=== WHAT IS REQUIRED ===
Copy the following records word for word, keeping every line and its spacing unchanged.

=== THE INPUT ===

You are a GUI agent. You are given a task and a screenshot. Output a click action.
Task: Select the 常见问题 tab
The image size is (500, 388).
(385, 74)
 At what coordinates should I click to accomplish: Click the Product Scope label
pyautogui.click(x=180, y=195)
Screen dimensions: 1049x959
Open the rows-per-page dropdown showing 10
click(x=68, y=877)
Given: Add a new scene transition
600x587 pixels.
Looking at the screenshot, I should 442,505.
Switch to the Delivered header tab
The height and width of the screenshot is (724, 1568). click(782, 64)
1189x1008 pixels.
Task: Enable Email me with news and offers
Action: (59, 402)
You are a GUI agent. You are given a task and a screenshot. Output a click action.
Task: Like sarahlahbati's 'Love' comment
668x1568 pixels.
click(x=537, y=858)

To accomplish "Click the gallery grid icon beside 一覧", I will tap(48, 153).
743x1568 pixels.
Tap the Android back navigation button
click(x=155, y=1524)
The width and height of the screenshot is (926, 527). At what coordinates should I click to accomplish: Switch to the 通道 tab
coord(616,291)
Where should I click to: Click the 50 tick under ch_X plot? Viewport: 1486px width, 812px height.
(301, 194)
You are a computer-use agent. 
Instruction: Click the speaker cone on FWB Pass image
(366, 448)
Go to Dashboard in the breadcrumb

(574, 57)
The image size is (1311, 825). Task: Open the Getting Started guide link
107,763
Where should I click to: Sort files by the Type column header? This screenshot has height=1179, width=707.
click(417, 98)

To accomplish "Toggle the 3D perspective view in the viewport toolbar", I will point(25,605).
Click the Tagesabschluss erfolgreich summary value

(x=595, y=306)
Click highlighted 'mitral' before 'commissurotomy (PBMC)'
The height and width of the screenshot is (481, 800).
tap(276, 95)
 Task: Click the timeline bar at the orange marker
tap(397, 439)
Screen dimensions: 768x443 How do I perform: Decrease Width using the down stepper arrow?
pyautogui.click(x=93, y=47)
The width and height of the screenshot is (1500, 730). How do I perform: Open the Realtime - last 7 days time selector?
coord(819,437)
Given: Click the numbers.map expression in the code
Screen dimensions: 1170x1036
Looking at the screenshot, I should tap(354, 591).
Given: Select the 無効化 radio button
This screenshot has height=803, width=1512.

=== OUTPUT BELOW ===
You are a GUI agent. You are given a task and a screenshot. Output a click action.
Task: Select the 常见问题 tab
The image size is (500, 388).
(385, 74)
 At what coordinates should I click to accomplish: Click the Product Scope label
pyautogui.click(x=180, y=195)
Screen dimensions: 1049x959
Open the rows-per-page dropdown showing 10
click(x=68, y=877)
Given: Add a new scene transition
600x587 pixels.
Looking at the screenshot, I should 442,505.
Switch to the Delivered header tab
The height and width of the screenshot is (724, 1568). click(782, 64)
1189x1008 pixels.
Task: Enable Email me with news and offers
Action: (59, 402)
You are a GUI agent. You are given a task and a screenshot. Output a click action.
Task: Like sarahlahbati's 'Love' comment
668x1568 pixels.
click(x=537, y=858)

To accomplish "Click the gallery grid icon beside 一覧", I will tap(48, 153).
743x1568 pixels.
Tap the Android back navigation button
click(x=155, y=1524)
The width and height of the screenshot is (926, 527). At what coordinates should I click to accomplish: Switch to the 通道 tab
coord(616,291)
Where should I click to: Click the 50 tick under ch_X plot? Viewport: 1486px width, 812px height.
(301, 194)
You are a computer-use agent. 
Instruction: Click the speaker cone on FWB Pass image
(366, 448)
Go to Dashboard in the breadcrumb

(574, 57)
The image size is (1311, 825). Task: Open the Getting Started guide link
107,763
Where should I click to: Sort files by the Type column header? This screenshot has height=1179, width=707.
click(417, 98)

To accomplish "Toggle the 3D perspective view in the viewport toolbar", I will point(25,605).
Click the Tagesabschluss erfolgreich summary value

(x=595, y=306)
Click highlighted 'mitral' before 'commissurotomy (PBMC)'
The height and width of the screenshot is (481, 800).
tap(276, 95)
 Task: Click the timeline bar at the orange marker
tap(397, 439)
Screen dimensions: 768x443 How do I perform: Decrease Width using the down stepper arrow?
pyautogui.click(x=93, y=47)
The width and height of the screenshot is (1500, 730). How do I perform: Open the Realtime - last 7 days time selector?
coord(819,437)
Given: Click the numbers.map expression in the code
Screen dimensions: 1170x1036
Looking at the screenshot, I should tap(354, 591).
Given: Select the 無効化 radio button
This screenshot has height=803, width=1512.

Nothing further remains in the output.